GIVEN DATA:
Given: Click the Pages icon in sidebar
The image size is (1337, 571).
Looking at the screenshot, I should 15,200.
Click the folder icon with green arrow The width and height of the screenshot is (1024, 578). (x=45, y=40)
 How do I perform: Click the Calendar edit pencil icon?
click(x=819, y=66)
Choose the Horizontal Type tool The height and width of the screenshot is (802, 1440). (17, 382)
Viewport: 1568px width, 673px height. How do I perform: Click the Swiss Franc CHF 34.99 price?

WHAT YOU NEED TO DO:
Reproduce every one of the entries above word for word, in their original order.

WORKED ANSWER:
Given: Click the Pages icon in sidebar
The image size is (1337, 571).
Looking at the screenshot, I should 15,200.
Click the folder icon with green arrow The width and height of the screenshot is (1024, 578). (x=45, y=40)
 How do I perform: Click the Calendar edit pencil icon?
click(x=819, y=66)
Choose the Horizontal Type tool The height and width of the screenshot is (802, 1440). (17, 382)
Viewport: 1568px width, 673px height. How do I perform: Click the Swiss Franc CHF 34.99 price?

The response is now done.